Las estadísticas confirman la percepción de Adriana Ramírez. Según el estudio realizado por la investigadora de mercados Raddar para el gremio Acicam, el cual fue presentado en la versión número 15 del Footwear & Leather Show, el consumo de zapatos en Colombia creció el año pasado 11,5% frente a 2005 y llegó a $2 billones. Este fue el crecimiento más alto de los últimos años. En 2000, la tasa de crecimiento fue de 6,4% y posteriormente comenzó a bajar hasta llegar a 0,5% en 2003. En 2004, empezó a aumentar de nuevo.

En opinión de María Elvira Morales, una de las fundadoras de Addax y de OutBack Colection, la clave para aprovechar las oportunidades está en estudiar no solo moda y diseño, sino anatomía del pie para saber cómo hacer un zapato cómodo, durable y amable con el cliente. "Eso logra clientes fieles a las marcas". OutBack ya tiene dos almacenes en Bogotá y tiene planes de abrir más en el resto del país.

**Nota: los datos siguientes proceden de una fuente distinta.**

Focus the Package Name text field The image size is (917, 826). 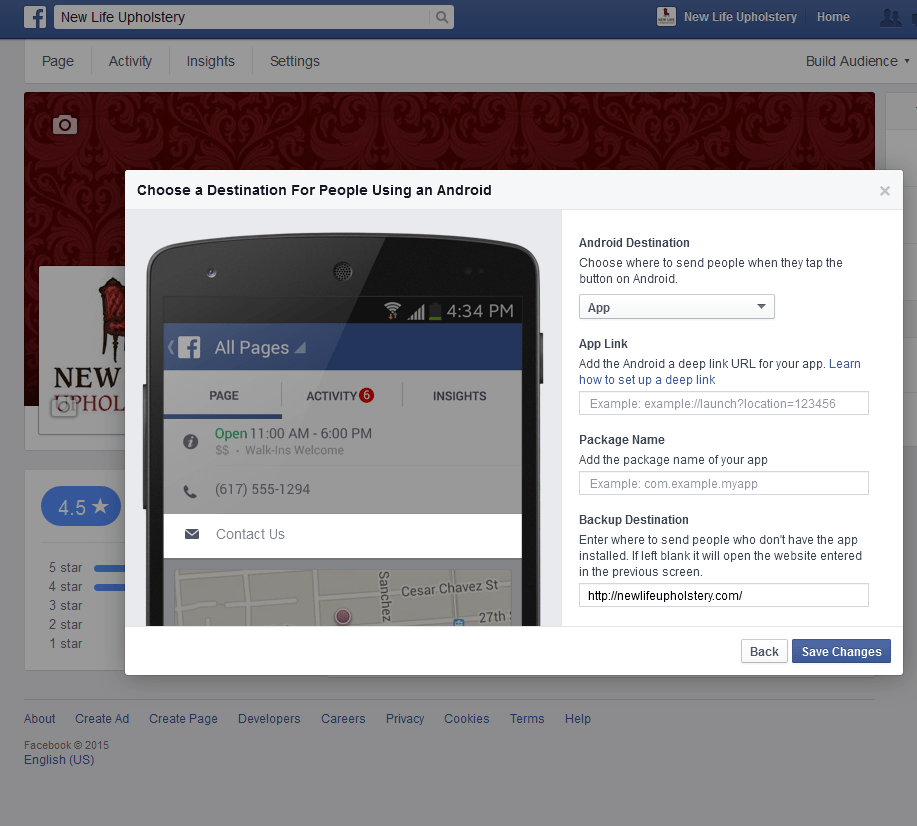pos(723,483)
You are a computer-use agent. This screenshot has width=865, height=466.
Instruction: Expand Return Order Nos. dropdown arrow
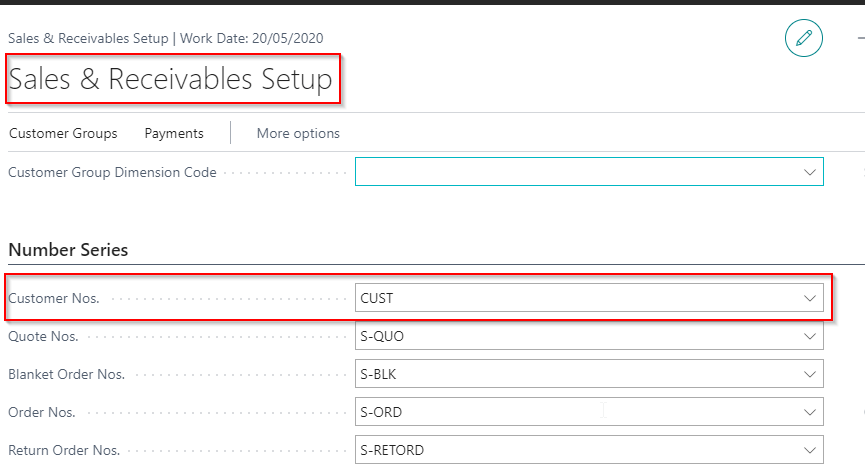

María Elvira aprendió de la experiencia que tuvo con Addax, una marca que llegó a ser tan reconocida como La Corona, Croydon y Hevea en su momento, pero que se debilitó por diversas causas. Addax llegó a tener una red de 26 almacenes y hoy solo queda uno.

"Teníamos diseño, calidad y buenos productos. Sin embargo, tuvimos algunas fallas que ya estamos corrigiendo para revivir la marca".

¿De capa caída?

Para muchos empresarios, el consumo per cápita en Colombia sigue siendo bajo (1,9 pares de zapatos por año, según Acicam) y la industria nacional está de capa caída. Sin embargo, los analistas del tema aseguran que si se estimula un mayor crecimiento, como lo plantea Acicam, la oportunidad está dada tanto para nacionales como para extranjeros.

Muestra de ello es que inversionistas chilenos y de Estados Unidos están mirando con buenos ojos a Colombia para traer filiales de sus negocios y en mercados como Ecuador, Venezuela y Estados Unidos los productos son bien recibidos por los consumidores.

La empresaria Diana Ramírez, quien lleva 15 años trabajando en el calzado, siente que los negocios andan bien y que, a pesar de las adversidades, hay buenas alternativas para trabajar. Diana comenzó su carrera ascendente respaldada por marcas como Bossi, Santorini y Vélez, entre otras, que le dieron la oportunidad de diseñar y producir líneas de calzado para sus almacenes. Actualmente, está posicionando su marca Le Scarpe con la cual también ha logrado buenos resultados.

Para ella, la competencia es lo de menos y el inconveniente de materias primas lo arregla —igual que muchas de sus colegas— pactando buenos negocios y pagando por adelantado los cueros para tener inventario en su bodega.

Y aunque sigue los parámetros de la moda internacional, que se presenta cada año en las ferias especializadas del sector, se fija más en que los terminados del producto sean perfectos para que no cansen al consumidor ni le aprieten en ninguna parte del pie.

En esto tiene puntos a su favor. De hecho, la encuesta de Raddar dice que un 49,5% de los colombianos compra zapatos por necesidad; un 33,3% lo hace por gusto; el 3,1% se inclina por el precio y solo el 1,2% se fija en la moda. Lo que quiere decir que un usuario feliz con el calzado se convierte en un comprador fiel de determinados productos.

Alba Cruz, de la cadena de almacenes Zaffis, ratifica esta teoría. "Llevo 11 años con mis almacenes en el centro de Bogotá y aquí me buscan mis clientes", afirma.

Lo que está claro es que quienes llevan más de 30 años apostándole a esta industria e incluso los que incursionaron hace 10 años o menos están dispuestos a seguir defendiendo la fabricación nacional y a lograr que sus productos tengan más espacio en los mercados mundiales, sin descuidar al consumidor local.